In 1851, he married Anna Dmitrievna Buturlina (1825-1906), daughter of the General and Senator, Dmitry Buturlin. She was a founder, and served as a trustee, of the orphanage at the Sergiev Orthodox Brotherhood, for which she was awarded the Order of Saint Catherine in 1891. They had no children.

He died at home in Saint Petersburg, aged eighty-eight, of "heart paralysis" and was interred at the Trinity Lavra of St. Sergius, next to Anna, who had died of a cerebral haemorrhage . The most valuable works from his collection were bequeathed to the Hermitage Museum.

===Art collection===
During his services abroad, he became interested in collecting paintings. Having inherited a house from his grandfather, he began remodeling it to suit his collection; hiring the Court Architect, Ippolit Monighetti, to carry out the work. He effectively turned his home into a museum, featuring early Italian painting and a collection of Chinese prints. In 1861, he organized and exhibition of works from several private collections, as well as the Imperial Collection, at the Imperial Academy of Arts.

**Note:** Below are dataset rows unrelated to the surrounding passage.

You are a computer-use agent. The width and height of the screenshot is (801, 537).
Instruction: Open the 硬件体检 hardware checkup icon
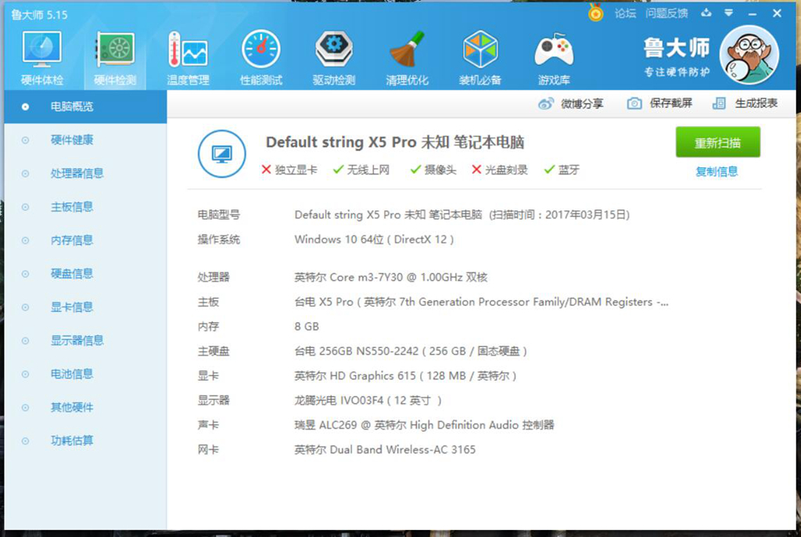tap(41, 55)
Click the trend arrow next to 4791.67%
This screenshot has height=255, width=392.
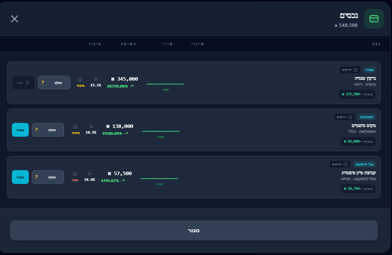(x=123, y=181)
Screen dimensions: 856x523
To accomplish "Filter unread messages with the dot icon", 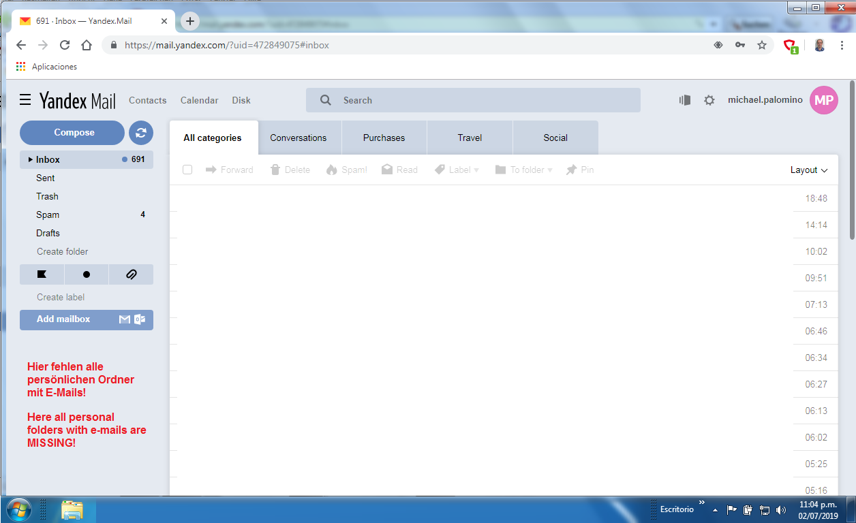I will [x=87, y=274].
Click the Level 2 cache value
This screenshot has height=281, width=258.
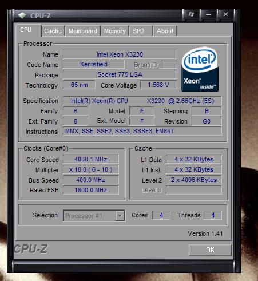pyautogui.click(x=194, y=180)
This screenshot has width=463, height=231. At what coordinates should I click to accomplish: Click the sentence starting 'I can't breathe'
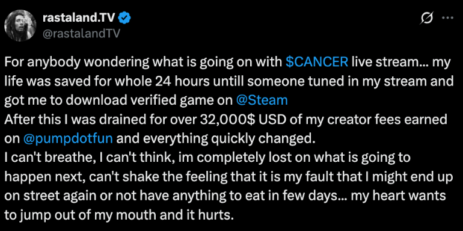point(207,158)
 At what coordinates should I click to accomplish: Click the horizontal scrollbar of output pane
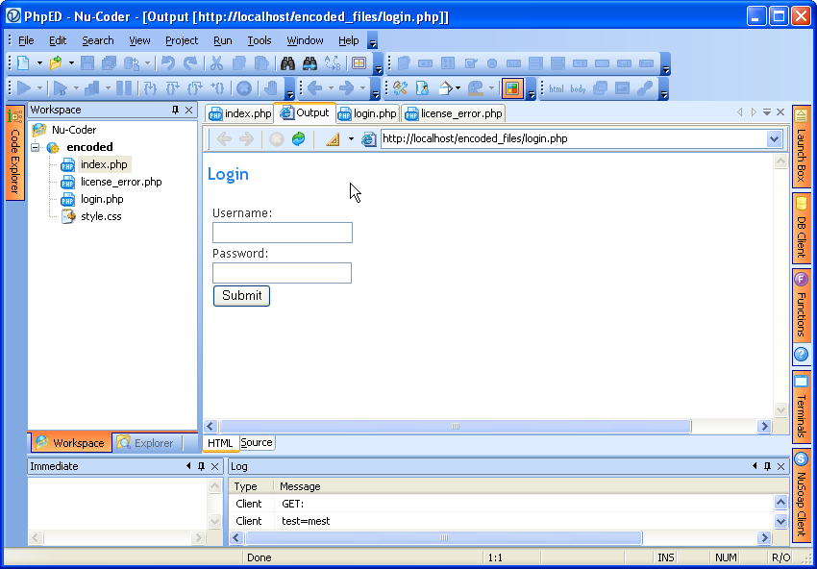point(455,427)
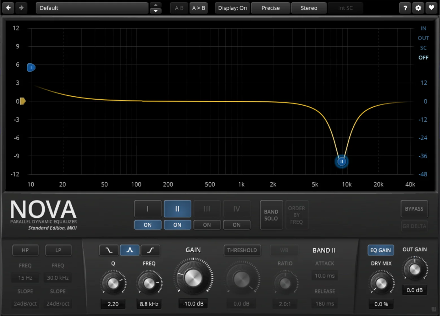Select the band I tab
Screen dimensions: 440x316
point(148,209)
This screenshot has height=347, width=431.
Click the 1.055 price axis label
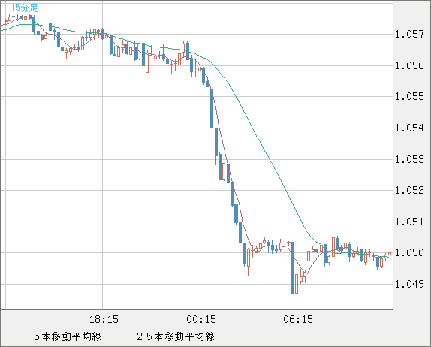(x=409, y=96)
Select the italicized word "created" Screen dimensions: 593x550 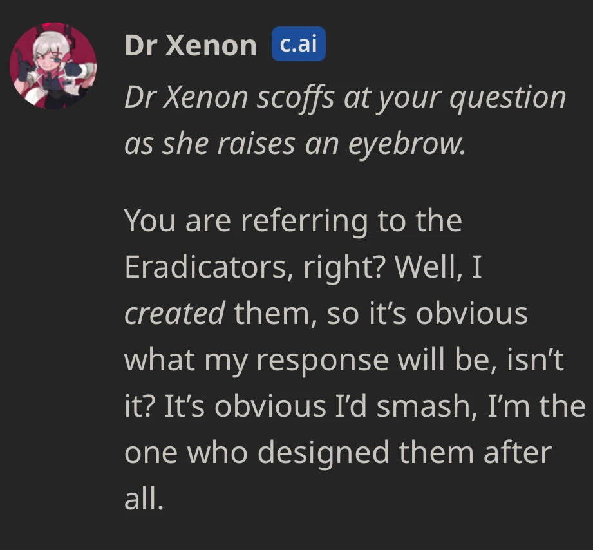pos(174,313)
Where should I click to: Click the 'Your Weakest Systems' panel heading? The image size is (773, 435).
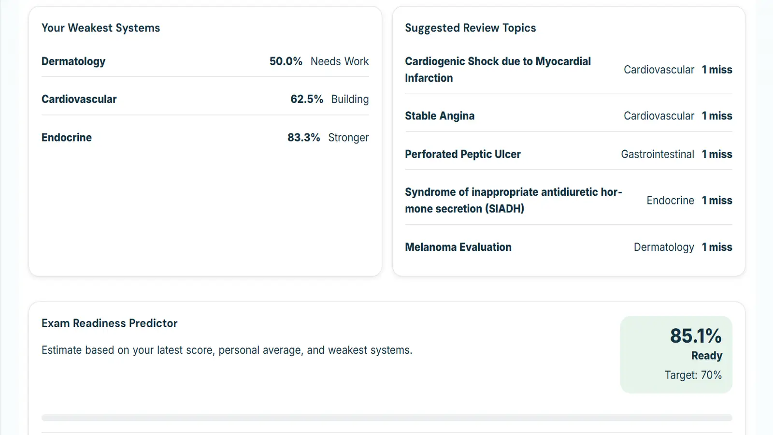100,28
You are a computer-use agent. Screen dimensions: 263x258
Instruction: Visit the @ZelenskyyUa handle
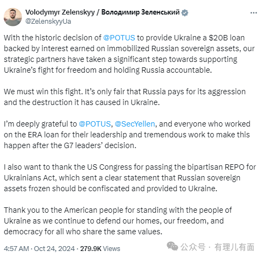click(48, 22)
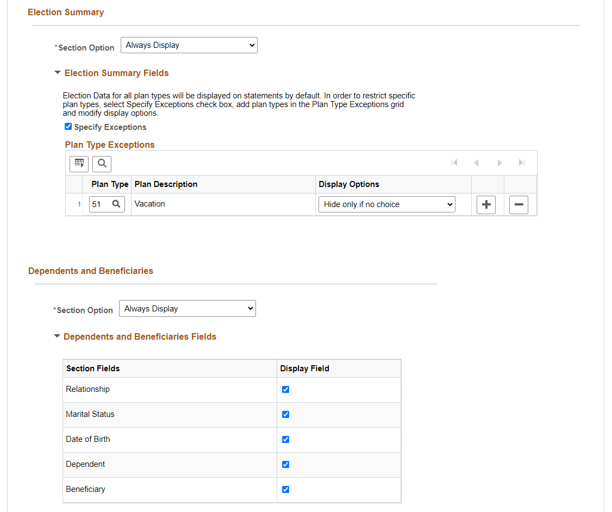612x512 pixels.
Task: Click the Plan Type input field
Action: [100, 204]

His home and collection were described in detail by the novelist, Dmitry Grigorovich, in a special edition of Пчела (The Bee), an arts and literature magazine. As a result, Stroganov used his influence to get Grigorovich an appointment as Secretary at the Imperial Society for the Encouragement of the Arts. He also made a donation to the Society to establish two awards: one for landscape painting, named after his father, and one for sculpture, named after himself. Later, he would donate items from his collection to the Society's museum.